Putting Education Reform To The Test

Why Florida Teachers Cannot Strike the Way Chicago Teachers Can

Sarah Gonzalez / StateImpact Florida

Debra Wilhelm, Karen Aronowitz and John Tarka with the teacher unions in Palm Beach, Miami-Dade and Broward counties say they're wearing red to support Chicago teachers on strike.

Teachers across the state are showing their support for Chicago teachers on strike — by wearing red.

Florida teachers are not allowed to go on strike because of collective bargaining and because Florida is a right-to-work state.

Teachers get to negotiate their contracts and working conditions, and in turn they cannot strike — it’s against the Florida Constitution.

If they do, union leaders say teachers can be fired on the spot. And in the past, union leaders who organized any strikes or walk-outs have been fined and jailed.

The strike that started collective bargaining in Florida took place in 1968 — when teachers were asking for better school conditions and a minimum salary of $5,000 a year.

Florida’s 1968 strike is considered the first statewide teacher strike in the country.

Now, teachers and educators throughout the state are wearing red to support Chicago teachers. 

The presidents of the Miami-Dade, Broward and Palm Beach teachers unions coordinated their red outfits before they met in Miami Wednesday.

Karen Aronowitz is president of the United Teachers of Dade. She says Chicago teachers are standing up for themselves, and their students.

She says that includes fighting for better school building conditions.

“Schools without air conditioning, schools that never received the proper materials,” Aronowitz said.

“The general public sometimes just sees this as a money fight and it is not just a money fight. That is why we are wearing red. In solidarity.”

The Last Teacher Strike in Florida 

In 1967, the Democratic-controlled Florida legislature approved a higher sales tax to increase public school funding. But the Republican Governor at the time, Claude R. Kirk, Jr., vetoed it.

Teachers throughout the state walked out.

Courts ordered them back to their classroom, but hundreds stayed out for either a couple of days, or a couple of weeks.

In January 1968, the legislature held a special session and voted to raise taxes for school buildings and to increase teacher pay. But many teachers at the time didn’t think the funding increase was enough.

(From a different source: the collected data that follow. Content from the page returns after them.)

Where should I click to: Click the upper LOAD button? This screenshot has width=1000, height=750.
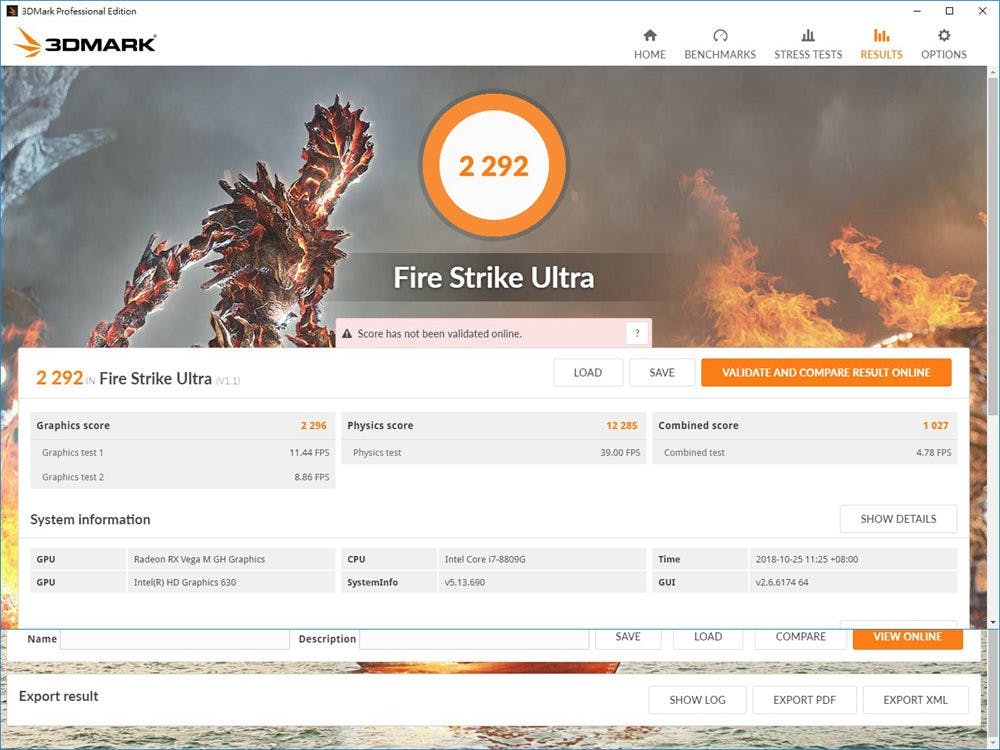click(x=588, y=373)
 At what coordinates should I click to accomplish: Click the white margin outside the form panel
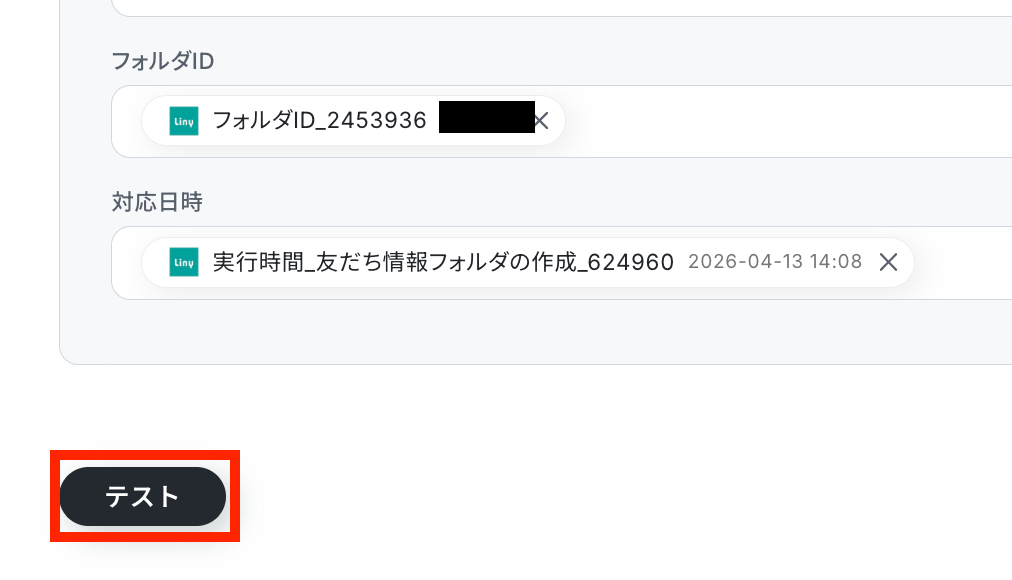pos(29,194)
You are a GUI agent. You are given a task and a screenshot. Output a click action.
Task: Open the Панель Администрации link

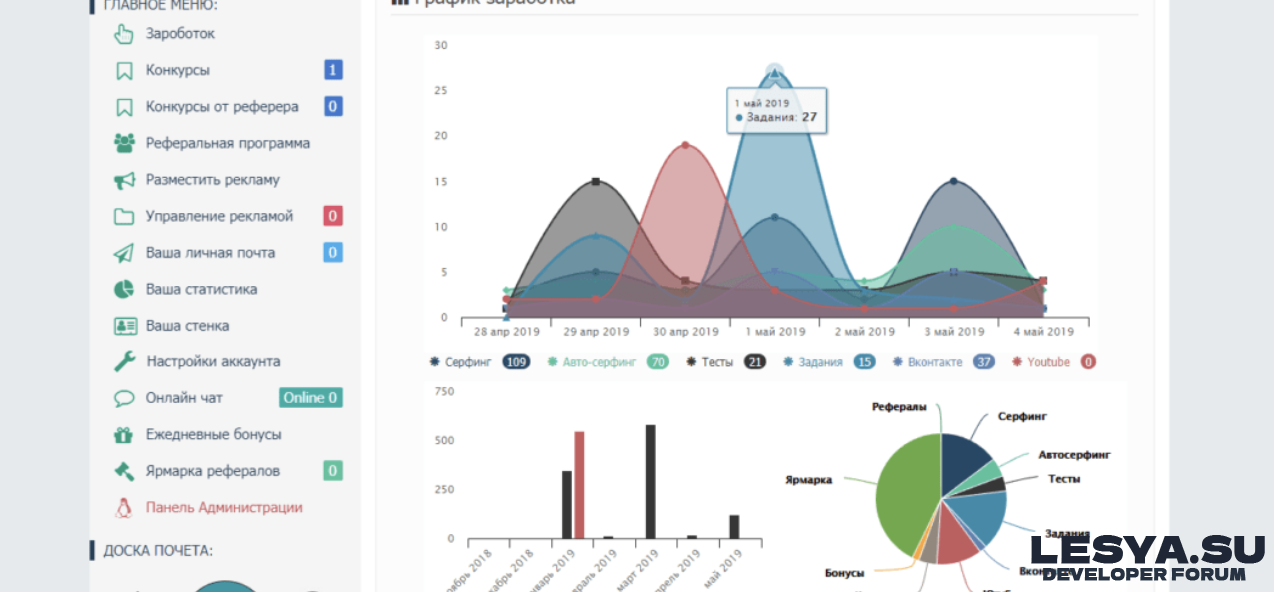(224, 507)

In February, the Florida Education Association (which was not a teachers union, but an association) announced it would support Florida teachers if they went on strike.

At the height of the 1986 teacher strike, 25,712 teachers — about 40 percent of educators in the state — walked out.

Public support was low and the strike lasted just a couple of days in some districts and up to three months in others.

But the strike paved the way for collective bargaining and teachers unions.